Under the auspices of the Embassy of Cyprus and with the presence of Ambassador Helena Mina, the Spain-Cyprus Mediterranean Meetings 2022 will take place at the headquarters of the Economic Society of Friends of the Country of Malaga (Plaza de la Constitución, 7).
These Encounters will consist of a series of four conferences, presenting different aspects of the history and culture of Cyprus. This framework of relations will be inserted in the great currents of the evolution of the Mediterranean world, in which Cyprus and Spain have been closely linked at certain points in their history.
Malaga and Cyprus share a similar situation on both sides of the Mediterranean, very close to their exits to the west and east, the Strait of Gibraltar and the Suez Canal, respectively. The space between them includes most of the Mare Nostrum.
While Malaga and its coastline are the connection to the Atlantic, Cyprus is the platform that connects the Mediterranean with Asia. Because of its location, the island has orbited between the three neighbouring continental shores (European, Asian and African), developing its own personality, a product of both invasions and its own internal evolution.
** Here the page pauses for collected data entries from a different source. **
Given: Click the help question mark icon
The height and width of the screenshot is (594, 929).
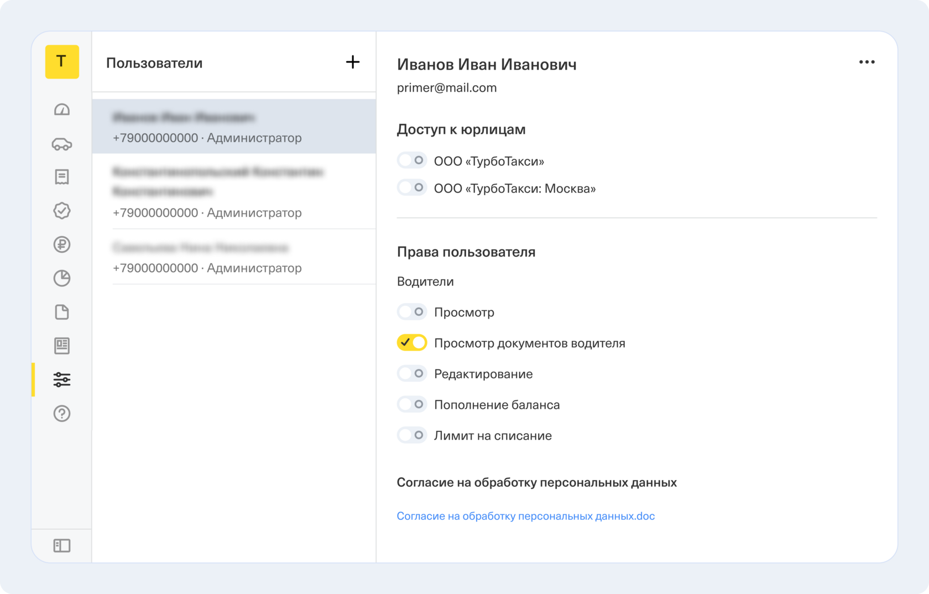Looking at the screenshot, I should pyautogui.click(x=62, y=414).
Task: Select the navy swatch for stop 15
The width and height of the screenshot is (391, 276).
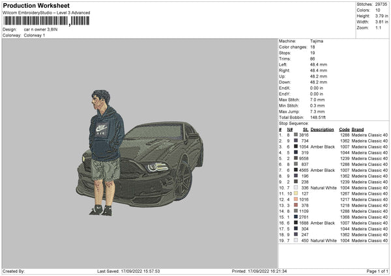Action: click(x=295, y=217)
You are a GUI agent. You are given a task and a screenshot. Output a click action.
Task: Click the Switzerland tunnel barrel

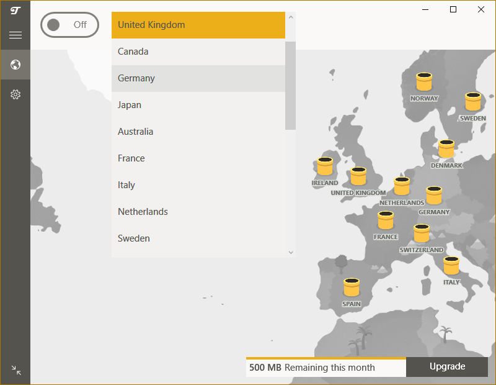point(422,233)
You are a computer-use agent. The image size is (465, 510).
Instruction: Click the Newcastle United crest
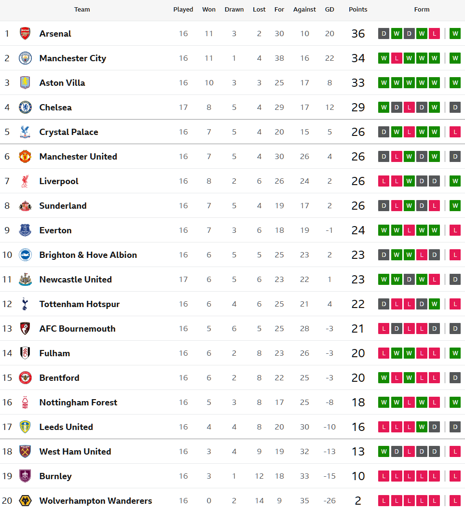pos(25,280)
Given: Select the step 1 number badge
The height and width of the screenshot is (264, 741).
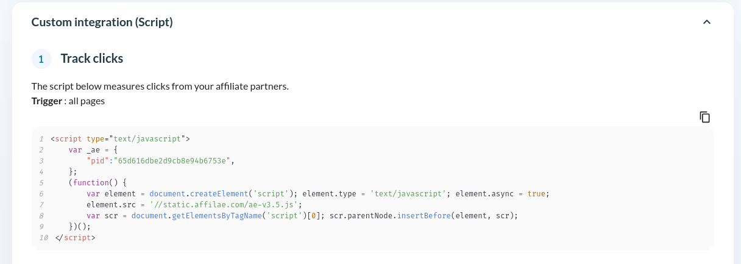Looking at the screenshot, I should [41, 59].
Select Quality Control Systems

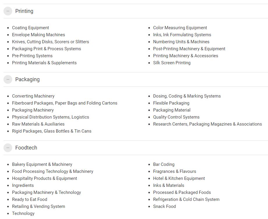[176, 117]
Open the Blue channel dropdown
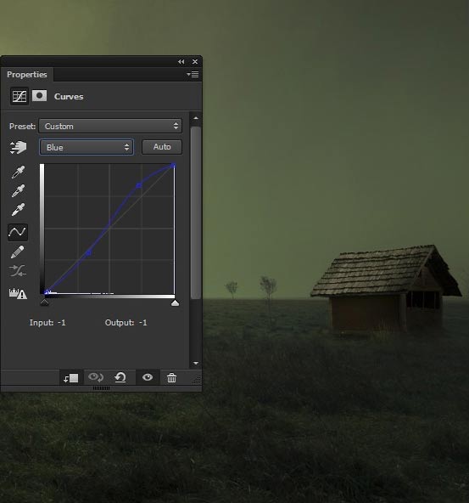This screenshot has width=469, height=503. 87,147
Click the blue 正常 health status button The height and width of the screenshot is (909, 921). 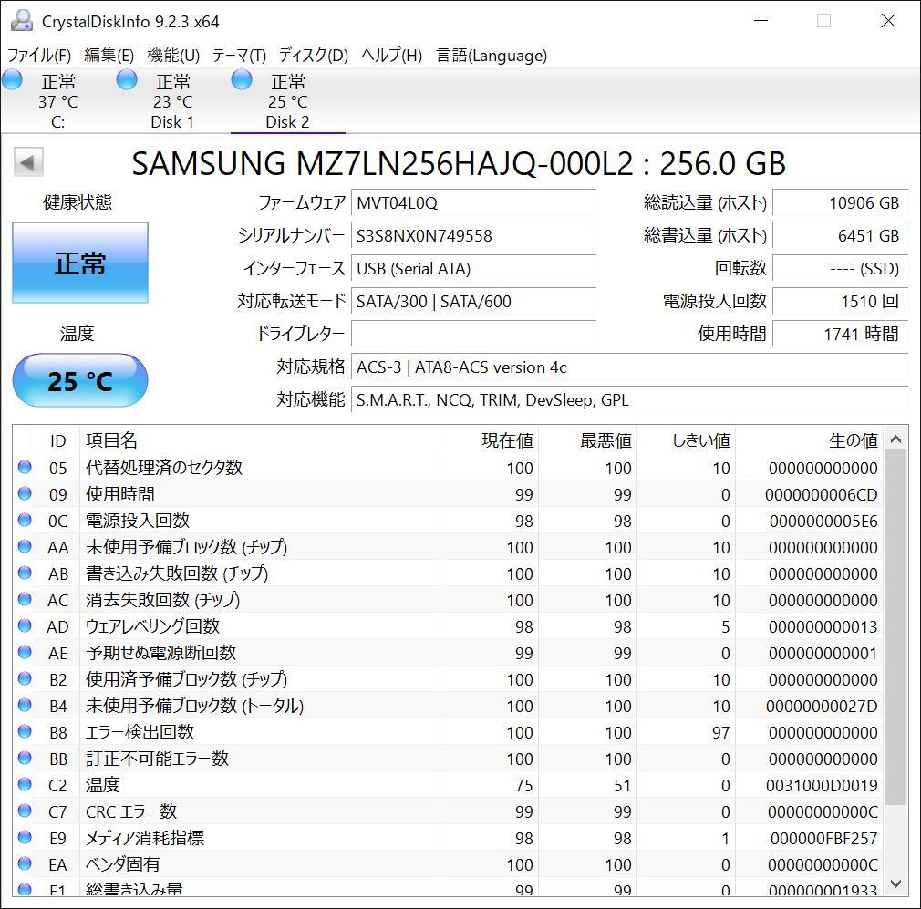(x=79, y=263)
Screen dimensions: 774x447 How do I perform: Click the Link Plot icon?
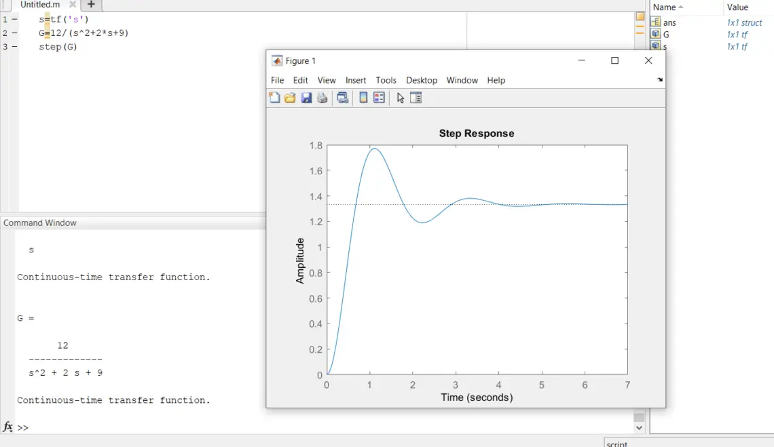[343, 98]
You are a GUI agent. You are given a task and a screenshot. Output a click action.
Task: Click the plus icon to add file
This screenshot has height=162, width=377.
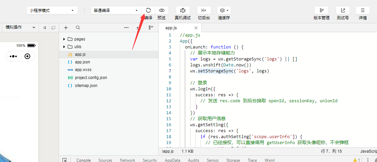(x=66, y=28)
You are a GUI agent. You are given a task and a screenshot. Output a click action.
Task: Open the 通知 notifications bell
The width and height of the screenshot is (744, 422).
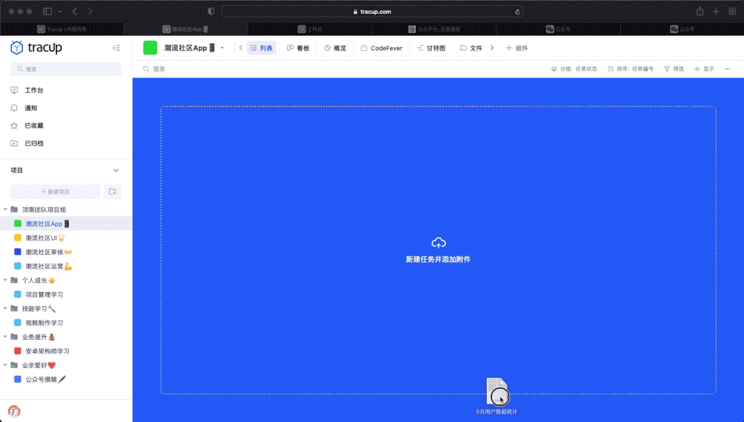tap(14, 108)
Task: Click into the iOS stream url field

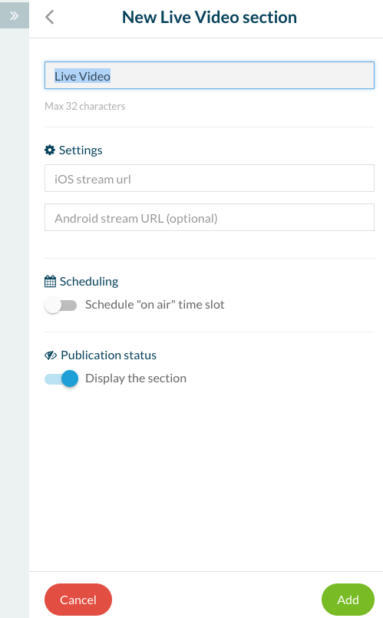Action: (210, 178)
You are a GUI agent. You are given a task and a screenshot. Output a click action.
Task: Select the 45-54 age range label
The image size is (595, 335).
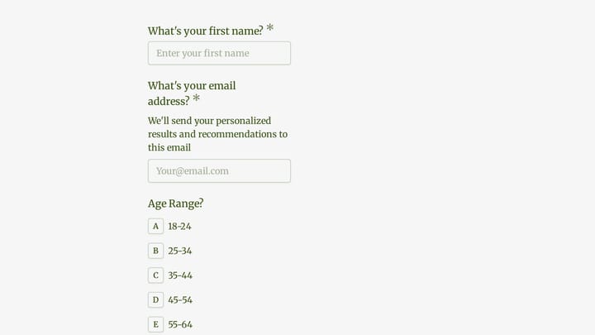click(x=180, y=299)
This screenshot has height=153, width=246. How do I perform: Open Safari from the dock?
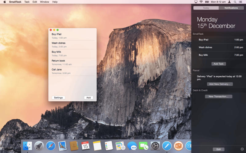tap(51, 146)
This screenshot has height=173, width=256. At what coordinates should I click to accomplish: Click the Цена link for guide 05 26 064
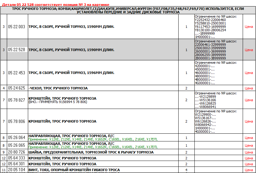[x=249, y=138]
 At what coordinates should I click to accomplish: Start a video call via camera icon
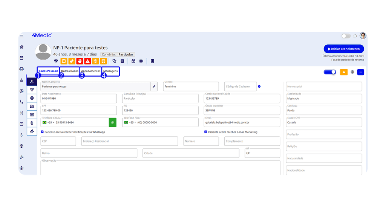tap(141, 61)
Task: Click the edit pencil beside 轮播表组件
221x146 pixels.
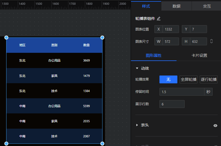Action: [159, 18]
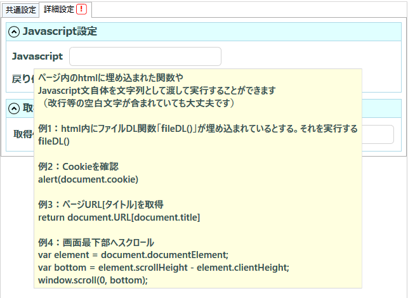Viewport: 408px width, 298px height.
Task: Click the alert(document.cookie) example line
Action: coord(88,179)
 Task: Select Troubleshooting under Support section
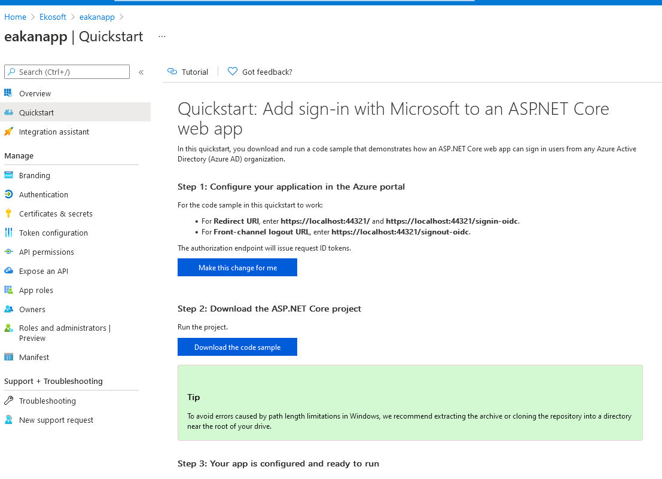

Its status as a member state of the European Union further reinforces its role as an outpost to the Middle East, but its ancestral culture has been firmly rooted in Europe since Antiquity and throughout the Middle and Modern Ages.
The dates are at 7 p.m. next Wednesday with the archaeologist Eduardo García Alfonso, who will speak on Cyprus, crossroads of Phoenician expansion in the Mediterranean; on Thursday 24 March, Elias Eliades, Ambassador of Cyprus (retired) with the lecture The history of Cyprus through its coins: From the first coins to the beginning of the Ottoman period (620 BC – 1571 AD). On Thursday 21 April, Marion Reder Gadow, Professor of Modern History at the University of Malaga, will speak on Cyprus in the Mediterranean politics of the Habsburgs: the Battle of Lepanto, and on Wednesday 11 May, Moschos Morfakidis, from the Centre for Byzantine, Neo-Greek and Cypriot Studies, University of Granada, with his lecture Cyprus in the Spanish literature of the Golden Age: Cervantes and Lope de Vega.